■ TEXT EXCERPT ■
┄┄┄┄┄┄

The CPU and Avl2Reg are designed for user interface via JTAG UART. User can set commands and the test parameters through the console, and the console provides real-time monitoring of the test hardware’s current status. The CPU firmware is implemented to provide an example sequence for executing commands on the two user interfaces.

 

In Figure 2‑1, three clock domains are displayed: CpuClk, UserClk, and PCIeClk.

 

1)    CpuClk serves as the clock domain for the CPU system and its peripherals. It may be a stable clock that operates independently from other hardware.

2)    UserClk is the user clock domain utilized for the operation of muNVMe-IP, RAM, FIFO, and TestGen. As specified in the muNVMe-IP datasheet, the clock frequency of UserClk must be equal to or greater than that of PCIeClk. In the reference design, UserClk is configured to operate at frequency of 275 MHz.

3)    PCIeClk is the clock output generated by the PCIe hard IP, synchronized with the 128-bit Avalon-ST interface. The PCIeClk frequency is set to 250 MHz for 4-lane PCIe Gen3.

 

Further details regarding the hardware are provided below.

 

 

2.1      TestGen

 

 

Figure 2‑2 TestGen interface

 

 

Each TestGen module is responsible for managing a single data interface of muNVMe-IP, facilitating data transfer for both Write and Read commands. During a Write command, TestGen transmits 128-bit test data to muNVMe-IP via U<i>toIPFf; where i=0-1. Conversely, for a Read command, TestGen receives test data from IPtoU<i>Ff, i=0-1. This received data is then compared to the expected value, ensuring data accuracy.

 

TestGen incorporates a ‘MaxSpeed Control’ to control the maximum speed of data transfer. This control logic manages the number of cycles in which data transfer is enabled for every 100 clock cycles during both write and read operations. The control logic activates the write or read enable signal of the FIFO when the FIFO is ready to write or read data, and the enable signal from the ‘MaxSpeed Control’ is asserted. If the user configures the enable cycles to the maximum value of 100, it results in optimal performance for writing or reading data with the SSD through muNVMe-IP.

 

The ‘Register’ within TestGen accepts user-defined test parameters, including the total transfer size, transfer direction, verification enable, and test pattern selector. The detailed hardware logic of TestGen is illustrated in Figure 2‑3.

 

Within Figure 2‑3, the user has the flexibility to configure four test parameters: Total transfer size (TrnLen), Start address (TrnAddr), Test pattern selector (PattSel), and Transfer rate (TrnRate) to specify the functionality of the TestGen module. This module serves three core functions. The first part illustrates the maximum speed control, the second part provides data flow control, and the final part details the generation of test data for use with the FIFO interface. TrnLen serves to calculate the end position of the operation (rEndSize), which is employed for comparison with the Data counter.

 

 

 

Figure 2‑3 TestGen hardware

 

 

In the upper block of Figure 2‑3, the ‘MaxSpeed Control’ includes a MaxSpeed Counter and a decoder. This component asserts the rTrnRateEn signal to 1b for a specified number of clock cycles within each 100-clock cycle interval. The duration of the rTrnRateEn signal assertion is determined by the TrnRate input signal. The MaxSpeed Counter operates during both write and read operations, as indicated by rWrTrans and rRdTrans being set to 1b. The enable signal, rTrnRateEn, serves to control the assertion of both WrFfWrEn and RdFfRdEn signals, which control data transfer during write and read operations.

┄┄┄┄┄┄

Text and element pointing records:
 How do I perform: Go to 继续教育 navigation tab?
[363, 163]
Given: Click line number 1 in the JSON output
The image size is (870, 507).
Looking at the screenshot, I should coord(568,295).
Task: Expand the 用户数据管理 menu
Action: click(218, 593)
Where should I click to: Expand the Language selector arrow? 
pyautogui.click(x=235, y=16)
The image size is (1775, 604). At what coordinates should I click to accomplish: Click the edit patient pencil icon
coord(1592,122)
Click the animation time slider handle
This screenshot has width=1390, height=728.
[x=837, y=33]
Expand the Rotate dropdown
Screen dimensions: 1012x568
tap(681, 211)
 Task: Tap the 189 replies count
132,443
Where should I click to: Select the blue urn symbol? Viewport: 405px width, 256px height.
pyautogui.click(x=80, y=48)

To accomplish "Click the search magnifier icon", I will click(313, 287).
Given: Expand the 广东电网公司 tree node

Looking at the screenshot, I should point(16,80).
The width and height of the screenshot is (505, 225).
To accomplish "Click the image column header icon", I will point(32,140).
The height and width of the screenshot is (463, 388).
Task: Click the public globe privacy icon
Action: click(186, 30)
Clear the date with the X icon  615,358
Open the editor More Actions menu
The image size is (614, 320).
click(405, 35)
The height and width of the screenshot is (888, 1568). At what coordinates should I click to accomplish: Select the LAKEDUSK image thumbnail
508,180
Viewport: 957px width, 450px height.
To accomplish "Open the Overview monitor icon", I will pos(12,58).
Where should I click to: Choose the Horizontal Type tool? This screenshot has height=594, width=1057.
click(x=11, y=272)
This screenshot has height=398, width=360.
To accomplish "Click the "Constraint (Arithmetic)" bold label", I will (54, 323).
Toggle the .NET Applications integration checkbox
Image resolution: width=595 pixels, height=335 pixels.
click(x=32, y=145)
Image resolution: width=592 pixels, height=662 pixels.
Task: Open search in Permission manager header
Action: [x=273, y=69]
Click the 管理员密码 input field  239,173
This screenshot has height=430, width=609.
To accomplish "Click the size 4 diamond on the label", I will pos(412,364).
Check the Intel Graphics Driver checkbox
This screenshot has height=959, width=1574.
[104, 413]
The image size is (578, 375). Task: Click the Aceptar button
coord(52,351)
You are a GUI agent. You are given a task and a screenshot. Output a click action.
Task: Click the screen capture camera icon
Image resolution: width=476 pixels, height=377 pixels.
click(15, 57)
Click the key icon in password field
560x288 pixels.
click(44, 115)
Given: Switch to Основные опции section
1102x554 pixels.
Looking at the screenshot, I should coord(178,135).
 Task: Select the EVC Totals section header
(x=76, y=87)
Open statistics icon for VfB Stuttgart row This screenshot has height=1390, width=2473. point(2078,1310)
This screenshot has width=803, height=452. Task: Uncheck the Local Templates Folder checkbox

┄┄┄┄┄┄

■ STATED GOAL 1 ■
Repeat word for word the part of the TestGen design text from "In Figure 2‑1, three" up to and including "4-lane PCIe Gen3.".
■ STATED GOAL 2 ■
Carry on writing the TestGen design text from where it ends.

■ ANSWER 1 ■
In Figure 2‑1, three clock domains are displayed: CpuClk, UserClk, and PCIeClk.

 

1)    CpuClk serves as the clock domain for the CPU system and its peripherals. It may be a stable clock that operates independently from other hardware.

2)    UserClk is the user clock domain utilized for the operation of muNVMe-IP, RAM, FIFO, and TestGen. As specified in the muNVMe-IP datasheet, the clock frequency of UserClk must be equal to or greater than that of PCIeClk. In the reference design, UserClk is configured to operate at frequency of 275 MHz.

3)    PCIeClk is the clock output generated by the PCIe hard IP, synchronized with the 128-bit Avalon-ST interface. The PCIeClk frequency is set to 250 MHz for 4-lane PCIe Gen3.

■ ANSWER 2 ■
 

In the central block of Figure 2‑3, we focus on data flow control. Two signals, WrFfAFull and RdFfEmpty, are integral to the FIFO interface for flow control. When the FIFO reaches its capacity (indicated by WrFfAFull=1b) or attains its maximum transfer rate (indicated by rTrnRateEn=0b), the WrFfWrEn signal is set to 0b, effectively pausing data transfer into the FIFO. During a read operation, when data is available within the FIFO (indicated by RdFfEmpty=0b) and data rate does not reach the limitation (indicated by rTrnRateEn=1b), the system retrieves this data for comparison by setting the RdFfRdEn to 1b. It is important to note that both write and read operations are completed when the total transferred data matches the user-defined value. Consequently, the counter logic is designed to track the amount of data transferred during this command, and upon command completion, both WrFfWrEn and RdFfRdEn must be de-asserted.

 

The lower block of Figure 2‑3 outlines the methods for generating test data, either for writing to the FIFO or for data verification. There are five available test patterns: all-zero, all-one, 32-bit incremental data, 32-bit decremental data, and LFSR. These patterns are selected by the Pattern Selector.

 

For the all-zero or all-one pattern, every bit of the data is set to zero or one, respectively. Conversely, the other test patterns are designed by separating the data into two parts to create unique test data within every 512-byte data, as shown in Figure 2‑4.

 

 

Figure 2‑4 Test pattern format in each 512-byte data for Increment/Decrement/LFSR pattern

 

 

Each 512-byte data block consists of a 64-bit header in Dword#0 and Dword#1, followed by the test data in the remaining words of the 512-byte data (Dword#2 – Dword#127). The header is created using the Address counter block, which operates in 512-byte units. The initial value of the Address counter is configured by the user and increases after transferring each 512-byte data.

 

The content of the remaining Dwords (DW#2 – DW#127) depend on the pattern selector, which could be 32-bit incremental data, 32-bit decremental data, or the LFSR pattern. The 32-bit incremental data is designed using the Data counter, while the decremental data can be created by connecting NOT logic to the incremental data. The LFSR pattern is generated using the LFSR counter, using the equation x^31 + x^21 + x + 1. To generate 128-bit test data, four 32-bit LFSR data are produced within a single clock cycle using look-ahead logic.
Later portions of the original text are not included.